▶ _TEXT PASSAGE_
⟨
The Sources area also includes the Input
Profile settings button. This defines
the aspect ratio and interlacing format of
the input files, with presets for DV and
DVD, NTSC and PAL, 4x3 and 6x9. Or use the
Input Profile Editor to define a custom
frame format and pixel aspect ratio. Only
one Input Profile can be defined per job, so
all input files must share the same basic
frame format.
You can
right-click to view and edit the Source
Properties, including Audio, Video, and
Size. Or use the separate Monitor
window to preview, trim, and crop each
individual source file. Instead of scaling
the video to fit the window size, the
Monitor window offers three Size options:
Full, Half, Quarter screen. As found in
video editors, the Monitor window includes
play controls to play back source files, and
trim controls to set In and Out points
within the clip. You also can set a crop
region by dragging a rectangle over the
frame, or right-click to display the Source
Crop Editor to set numeric crop values and
the crop aspect ratio.
The Sources
area provides two more tools for dealing
with special input formats. Use the Multifile
Source editor to associate separate
video and audio files (i.e., after MPEG
compression), and multi-channel audio (with
each channel defined in an individual file).
Use the Metadata Editor to define
auxiliary information about each source
file, such as Title, Description, Copyright,
and Author, including format-specific
metadata for the various streaming output
formats.
The Processing
area then defines all the processing options
to be applied to each source file. The first
two settings, Deinterlace and Crop, are
applied as preprocessing to all sources in
the job and all output profiles.
The Deinterlace
Method setting can clean up interlaced
television video when converting to a
progressive format (especially for streaming
video for computer display). The visible
differences between adjacent lines from
different frames can be removed in different
ways: Blend the lines (good for fast motion
blur), Eliminate one set of alternating
lines (to preserve sharpness), Automatic
frame conversion when changing frame rate,
or Adaptive deinterlace depending on the
motion in the scene (slower).
The Job
Crop settings apply to all sources, but
can be overridden by a specific Source Crop
setting in the Monitor window. You also can
set the Remove Letterbox option to
automatically remove the black unused areas
in the top and bottom of a letterboxed
video, including specifying the Tightness of
the crop around the edge.
Next, you
specify the list of formats, or Output
Profiles that each source file is to be
converted into, and the list of one or more
Destinations to which each Output Profile is
to be delivered.
Cleaner XL
includes over 180 pre-defined output
profiles. Each Output Profile defines one
Encoder Setting (compression format), an
associated video and audio Filter Setting
(cleanup and enhancements), and a set of one
or more Destinations.
The
supplied Output Profiles include streaming
formats (MPEG-4, QuickTime, Real, Windows
Media) for Film, NTSC, and PAL; 4x3 and 16x9
aspect ratios; download and streaming; at
dial-up to wideband rates. It also includes
MPEG-1 and -2 for CD, Web, Kiosk, VCD, and
DVD delivery; Handheld (Kioma); and
Audio-only (MP3 and streaming). You can
create your own Output Profiles by
duplicating and editing an existing format
and then saving it with a new name.
⟩
▶ _PROBLEMS_
[a] Copy the stretch of the Cleaner XL passage from "Use the Metadata" through "all output profiles.", swapping "Metadata Editor" for "Metadata Manager".
[b] Write the next part of the Cleaner XL passage, picking up after its final sentence.
The lines that follow come from a different source than the Cleaner XL passage.

▶ _SUPPLIED INFORMATION_
⟨
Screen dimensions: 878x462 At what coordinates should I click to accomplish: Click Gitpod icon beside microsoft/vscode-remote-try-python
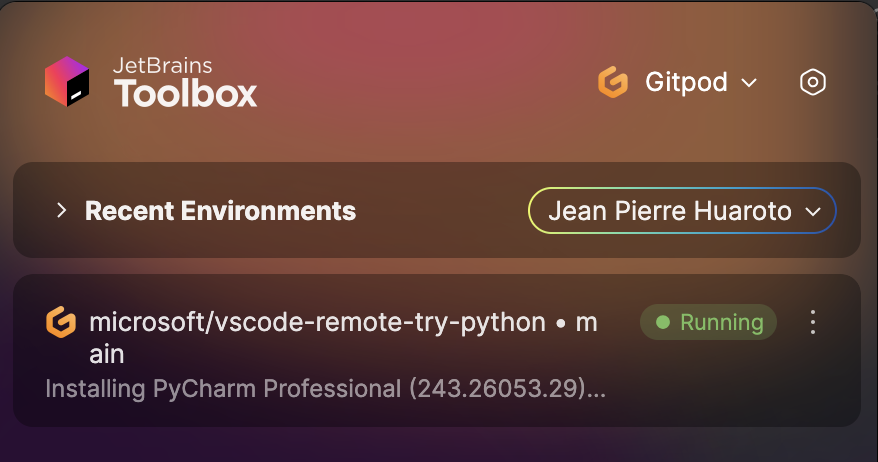point(60,322)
⟩
▶ _EXPECTED RESULTS_
[a]
Use the Metadata Manager to define
auxiliary information about each source
file, such as Title, Description, Copyright,
and Author, including format-specific
metadata for the various streaming output
formats.
The Processing
area then defines all the processing options
to be applied to each source file. The first
two settings, Deinterlace and Crop, are
applied as preprocessing to all sources in
the job and all output profiles.

[b]
To edit an
Output Profile, you use the Encoder Setting
and Filter Setting buttons to display the
associated editors. These settings also can
be saved and reloaded, independently of the
Output Profiles that may use them.
Use the Encoder
Setting Editor to define the base
encoding format (i.e., AVI, MPEG, streaming,
audio), the video and audio codecs and
formats, and format-specific encoding
parameters. You also can rename the output
files to help identify them using File
Extensions with a format-specific Prefix and
Suffix.
Use the Filter
Setting Editor to set a chain of one or
more filters to apply to the input video and
audio before it is compressed. The available
filters are listed as a chain of consecutive
processing steps. The Video filters include
Color adjustments, Noise Reduce, Blur and
Sharpen, Fades, and Watermarks. The Audio
filters include Noise Reduction, Volume,
Normalize, Parametric EQ (6 channel), and
Fades.
To apply
filters, just check the desired filters to
apply them, and then edit the associated
parameter values. Again, cleaner XL provides
an array of pre-defined presets for each
filter, and you can load, edit, and save
your own individual presets as well.
Finally,
click each Output Profile to view and edit
the list of Destinations. The default
destination is Cleaner Output, which is set
under the View / Options menu. Not
surprisingly, Cleaner also offers a
Destination Editor to define and save other
destinations. The destination can be a local
or networked directory Path, and a
sub-directory can be automatically created
for them based on the job name. The
destination also can be a FTP site, for
example to publish files to a Web server.
You also can control the action taken if the
output file already exists: overwrite, skip,
or automatically serialize by adding a
numeric suffix.
Now that
you have defined all the job options, and
loaded and saved all the various bundles of
useful settings, you can start the job
running. Or, you can use the Monitor window
to preview the results of the job. Click the
small right arrow on the side of the Monitor
window to open the Preview pane. You
then can use the play controls in the left
Source pane to move through the clip, and
also view the corresponding output frame. To
help look at the results of the processing
and filtering, you use A/B Flip to alternate
between the before and after frames, or
Split Screen to see the difference within a
frame, or select Output to render a preview
and play through a short section of the
clip.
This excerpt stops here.